Brian Fishman, a counterterrorism researcher at the New America Foundation (full disclosure: WRM is a founding board member of that organization), has an essay in Foreign Policy that shows how important the reported death of “al Qaeda number two” Atiyah abd al-Rahman al-Libi really was. As Fishman writes, “Atiyah was the node that connected” al Qaeda’s leadership and operators. He was al Qaeda’s communicator-in-chief, and his death will almost certainly make it much harder for al Qaeda’s network to function.
In a covert network, the ability to transmit messages reliably is power…the reality is that al-Qaeda’s covert communication networks have played a critical role in the group’s strategic evolution…Trust also matters in covert networks if communication is to be effective. And Atiyah had that trust with many of al-Qaeda’s key actors and affiliates; that is why he will be hard to replace…When you consider that Atiyah reportedly was also a key interlocutor between al-Qaeda’s central leaders and jihadis in North Africa (likely because of his ability to communicate with Zarqawi, who was the first al-Qaeda point of contact for the Algerian Groupe Salafiste pour la Predication et le Combat (GSPC), as well his time spent in contact with Algerian and Libyan jihadis during the 1990s), Atiyah’s centrality in the overall al-Qaeda network becomes clear. Atiyah was not the ultimate decision-maker, but he was the information crossroads.

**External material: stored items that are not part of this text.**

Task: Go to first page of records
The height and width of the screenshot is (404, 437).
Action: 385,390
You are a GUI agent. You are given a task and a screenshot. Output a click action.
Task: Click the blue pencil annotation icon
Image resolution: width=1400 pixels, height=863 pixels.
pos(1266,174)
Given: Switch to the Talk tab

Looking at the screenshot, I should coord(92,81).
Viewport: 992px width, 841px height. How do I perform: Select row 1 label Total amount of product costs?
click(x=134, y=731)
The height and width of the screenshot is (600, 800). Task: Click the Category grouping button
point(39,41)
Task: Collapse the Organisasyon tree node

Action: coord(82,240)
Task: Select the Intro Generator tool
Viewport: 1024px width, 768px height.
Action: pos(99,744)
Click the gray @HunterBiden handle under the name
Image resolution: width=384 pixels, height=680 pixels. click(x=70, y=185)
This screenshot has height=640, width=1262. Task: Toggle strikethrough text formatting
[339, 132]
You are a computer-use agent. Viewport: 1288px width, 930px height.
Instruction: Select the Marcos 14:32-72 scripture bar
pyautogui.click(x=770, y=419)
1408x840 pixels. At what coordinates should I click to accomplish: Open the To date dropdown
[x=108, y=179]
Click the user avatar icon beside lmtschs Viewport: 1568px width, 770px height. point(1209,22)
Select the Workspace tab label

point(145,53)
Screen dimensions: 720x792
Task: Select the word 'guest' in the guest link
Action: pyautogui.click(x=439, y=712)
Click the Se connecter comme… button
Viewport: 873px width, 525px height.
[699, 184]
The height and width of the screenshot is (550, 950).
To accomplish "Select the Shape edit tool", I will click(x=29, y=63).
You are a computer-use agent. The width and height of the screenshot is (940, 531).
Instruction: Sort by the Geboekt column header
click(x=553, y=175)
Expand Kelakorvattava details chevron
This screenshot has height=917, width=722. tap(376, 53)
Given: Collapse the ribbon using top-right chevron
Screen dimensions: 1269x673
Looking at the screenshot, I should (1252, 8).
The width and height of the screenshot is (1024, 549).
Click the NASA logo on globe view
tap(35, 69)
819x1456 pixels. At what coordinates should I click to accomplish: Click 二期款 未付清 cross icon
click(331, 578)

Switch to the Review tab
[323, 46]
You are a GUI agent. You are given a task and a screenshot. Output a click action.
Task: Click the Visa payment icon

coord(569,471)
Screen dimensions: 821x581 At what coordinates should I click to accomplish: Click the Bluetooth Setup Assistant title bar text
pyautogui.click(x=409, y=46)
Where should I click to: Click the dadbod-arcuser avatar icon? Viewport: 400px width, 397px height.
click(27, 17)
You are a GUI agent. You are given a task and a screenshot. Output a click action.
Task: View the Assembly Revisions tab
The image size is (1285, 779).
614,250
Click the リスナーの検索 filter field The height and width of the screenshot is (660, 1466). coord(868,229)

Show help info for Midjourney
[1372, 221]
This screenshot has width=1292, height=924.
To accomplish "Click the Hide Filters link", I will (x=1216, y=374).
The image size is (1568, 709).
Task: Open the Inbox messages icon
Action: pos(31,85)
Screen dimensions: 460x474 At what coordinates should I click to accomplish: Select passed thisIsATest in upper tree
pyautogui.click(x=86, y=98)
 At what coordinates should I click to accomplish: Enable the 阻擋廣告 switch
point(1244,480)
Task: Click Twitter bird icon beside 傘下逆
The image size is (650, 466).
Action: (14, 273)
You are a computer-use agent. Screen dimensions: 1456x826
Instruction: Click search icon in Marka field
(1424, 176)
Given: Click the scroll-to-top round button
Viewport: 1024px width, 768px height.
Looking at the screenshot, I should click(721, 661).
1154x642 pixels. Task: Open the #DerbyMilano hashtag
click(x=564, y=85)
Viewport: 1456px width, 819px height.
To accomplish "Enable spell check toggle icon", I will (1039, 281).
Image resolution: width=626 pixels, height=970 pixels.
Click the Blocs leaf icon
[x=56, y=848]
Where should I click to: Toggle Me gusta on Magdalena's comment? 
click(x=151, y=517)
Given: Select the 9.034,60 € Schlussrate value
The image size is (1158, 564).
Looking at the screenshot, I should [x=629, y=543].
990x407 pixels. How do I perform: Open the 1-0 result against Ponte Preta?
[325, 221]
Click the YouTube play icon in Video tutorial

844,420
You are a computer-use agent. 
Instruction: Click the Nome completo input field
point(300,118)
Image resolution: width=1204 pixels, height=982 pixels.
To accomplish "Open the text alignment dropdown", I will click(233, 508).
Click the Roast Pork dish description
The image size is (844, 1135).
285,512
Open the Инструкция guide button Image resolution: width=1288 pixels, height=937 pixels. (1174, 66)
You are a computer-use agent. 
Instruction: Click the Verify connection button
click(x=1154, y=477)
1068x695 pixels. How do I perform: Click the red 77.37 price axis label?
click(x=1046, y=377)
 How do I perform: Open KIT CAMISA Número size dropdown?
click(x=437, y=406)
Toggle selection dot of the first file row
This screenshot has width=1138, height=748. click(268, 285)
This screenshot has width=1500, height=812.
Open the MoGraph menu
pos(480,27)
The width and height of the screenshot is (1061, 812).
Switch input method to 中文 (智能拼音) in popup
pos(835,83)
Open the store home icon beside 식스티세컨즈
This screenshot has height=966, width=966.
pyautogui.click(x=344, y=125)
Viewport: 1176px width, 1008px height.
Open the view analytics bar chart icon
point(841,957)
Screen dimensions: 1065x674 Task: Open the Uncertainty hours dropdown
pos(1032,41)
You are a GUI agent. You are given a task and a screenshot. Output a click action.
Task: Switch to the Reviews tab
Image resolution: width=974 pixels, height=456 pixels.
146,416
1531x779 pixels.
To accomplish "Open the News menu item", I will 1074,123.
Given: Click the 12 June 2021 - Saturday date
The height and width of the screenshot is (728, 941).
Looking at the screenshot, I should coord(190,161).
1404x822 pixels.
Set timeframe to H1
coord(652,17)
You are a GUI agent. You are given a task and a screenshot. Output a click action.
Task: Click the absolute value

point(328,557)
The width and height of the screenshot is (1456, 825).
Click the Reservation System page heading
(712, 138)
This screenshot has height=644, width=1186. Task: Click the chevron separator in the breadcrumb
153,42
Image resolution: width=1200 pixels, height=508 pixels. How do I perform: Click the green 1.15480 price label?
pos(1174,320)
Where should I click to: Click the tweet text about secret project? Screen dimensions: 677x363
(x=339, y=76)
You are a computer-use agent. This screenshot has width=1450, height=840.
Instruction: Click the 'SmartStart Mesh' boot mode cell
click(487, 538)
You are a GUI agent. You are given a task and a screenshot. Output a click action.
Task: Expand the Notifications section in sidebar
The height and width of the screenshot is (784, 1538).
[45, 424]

If al Qaeda leaders and operatives are unable to communicate with each other, the organization ceases to become a global threat and instead becomes a group of individual cells, operating without a global leadership and unable to plan terrorist attacks on the scale of 9/11. The war against al-Qaeda is going reasonably well, but the climate of hatred and confusion that spawned the terror organization is unfortunately still alive and well.